How to extract email metadata using Parseur
Parseur flagship feature is to extract custom data from document content. However, sometimes you want to extract email metadata as well and include them in your parsed data. Let's see how to include metadata in your parsed data and which metadatas are available in Parseur.
What is email metadata?
Email metadata is all the information that surrounds the content of the email or document itself.
- Subject, Sender (From), recipient (To), carbon copy (CC) and blind carbon copy (BCC) information
- Email date and time of reception
- Information regarding the mail servers and network routing
In addition to parsing custom data from email and document content, you can also extract metadata using Parseur.
How to extract email metadata in Parseur?
In Parseur, metadata fields are called "Extra fields". This is as opposed to the "Custom fields" that you make when creating templates.
To add Extra fields in Parseur:
- Open the Parseur App
- Make sure you have created a mailbox or create a new one (if you're new to Parseur, head over to our getting started article)
- Open your Parseur mailbox
- Click on the Fields section on the left-hand side menu
- This section will list all available metadata extra fields below your custom fields
- Click on the extra fields you need. You can also mouse over them to get more information about the extra field.
Parseur can parse different types of document metadata.
Let's go through them.
Date and Time metadata
Metadata fields about dates and times:
- Received: date and time when Parseur received the document
- ReceivedDate: date when Parseur received the document
- ReceivedTime: time of the day when Parseur received the document
These fields are formatted according to your Date and Time formatting preferences. Head over to your User Preferences to change them.
Email address metadata
Metadata fields about email addresses:
- Sender: the email address that sent the email to Parseur. This is usually be the same address as the OriginalRecipient address, unless your mailbox receives emails from different aliases (or is a catch-all)
- Recipient: the email address that receives the email. It is your Parseur mailbox address (in the form <your-mailbox-name>@in.parseur.com)
- To: the "To" field of the email. The "To" field can contain several email addresses.
- CC: the "CC" field of the email. The "CC" field can contain several email addresses.
- BCC: the "BCC" field of the email.
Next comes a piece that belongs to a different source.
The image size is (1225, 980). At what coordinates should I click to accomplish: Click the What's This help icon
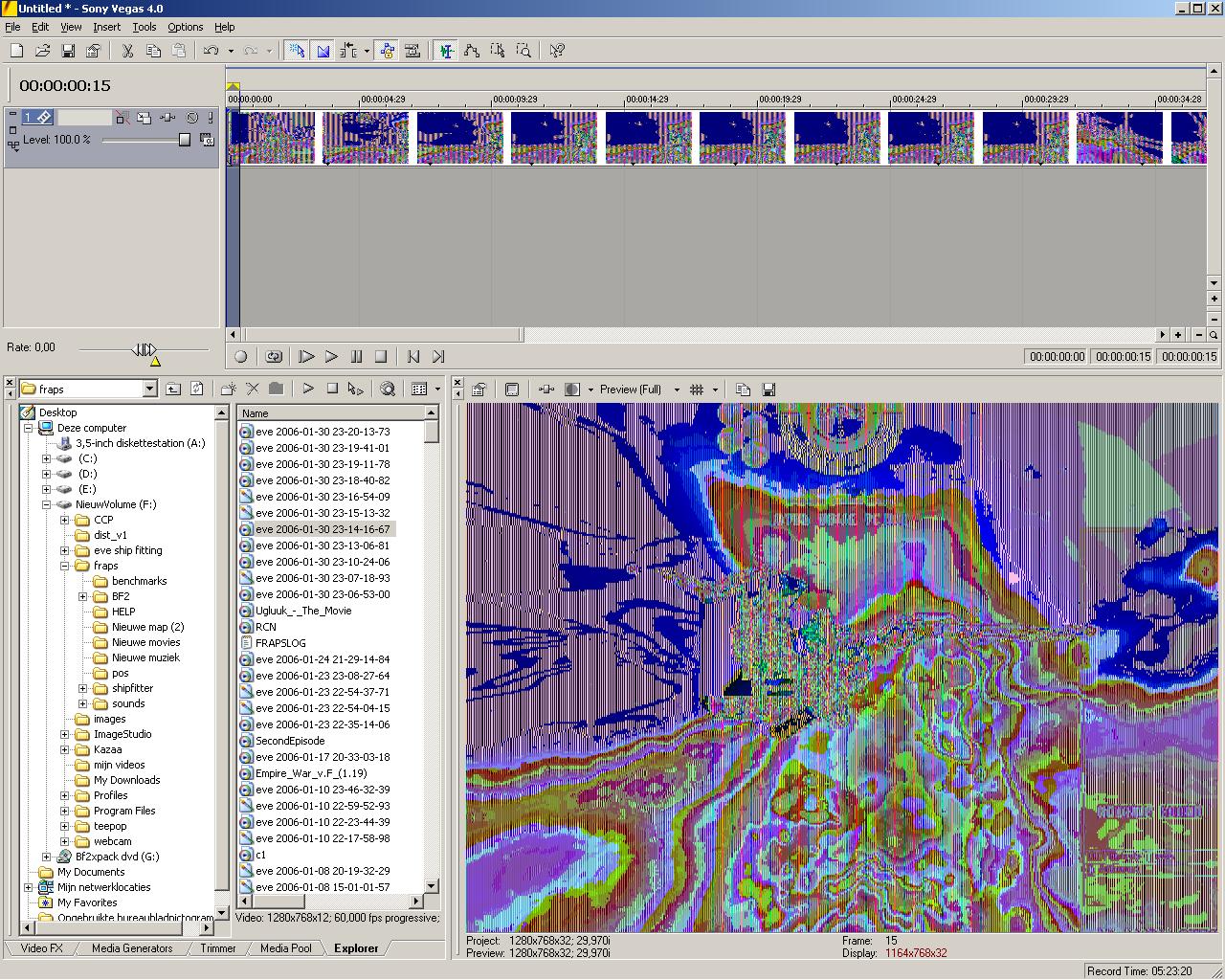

The "BCC" field can contain several email addresses.
- ReplyTo: the email address to reply to (if set)
- RecipientSuffix: the recipient suffix (or alias suffix) that you used. Say you have created a mailbox named email@example.com. You can send emails to firstname.lastname@example.org or email@example.com and all emails will land in the same mailbox. When you use such aliases, the RecipientSuffix field contains what is after the + (for example test123 and id456 in the examples given before). This is particularly useful if you forward emails from different sources and want to know which source sent what email.
- OriginalRecipient: the email address that receives the email before forwarding it to Parseur. Note: this will only work after you set up automatic forwarding of your emails (it will be equal to the Recipient otherwise)
Document Content metadata
Metadata fields about document content:
- Subject: the title of the document. Depending on the type of document, this is either:
- the subject of the email
- the filename of the attachment
- the URL of the linked web page
- HtmlDocument: the full content of the document including HTML formatting
- TextDocument: the full content of the document in Text (excluding any HTML formatting)
- LastReply: the content of the last reply in the email chain (in plain text). Note: this field is limited to English text replies and is currently tested on the following email platforms: Yahoo, iCloud, Gmail, Outlook.com, iOS Mail, Apple Mail, Microsoft Outlook (Windows & Mac), and Mozilla Thunderbird. Parseur makes a “best attempt” to parse all inbound replies. We also cannot parse HTML email parts of replies to populate this field — it will only be applicable when there is a plain text email part in the reply.
These fields are useful if you set up a trigger for when a document cannot be parsed. This way, not only can you get a real time notification when a document parsing fails, but you can also check the title and content of the document without having to log onto Parseur.
Metadata fields specific to Parseur:
- DocumentID: a unique ID that identifies the document in Parseur
- ParentID: ID of the parent of the document (if any). For example, if you send an email with attachments, the attachment ParentID will be the email DocumentID.
- DocumentURL: a link to the document in Parseur App. Useful if you have an integration where you want to be able to quickly open the app and check the document. This link will redirect to Parseur App and hence requires you to be authenticated with Parseur to access it.
- PublicDocumentURL: a public link to the Document. You need to be very careful when sharing this link as anyone with the link can access your document without any authentication.
- Template: the name of the Parseur template that was used to parse the document.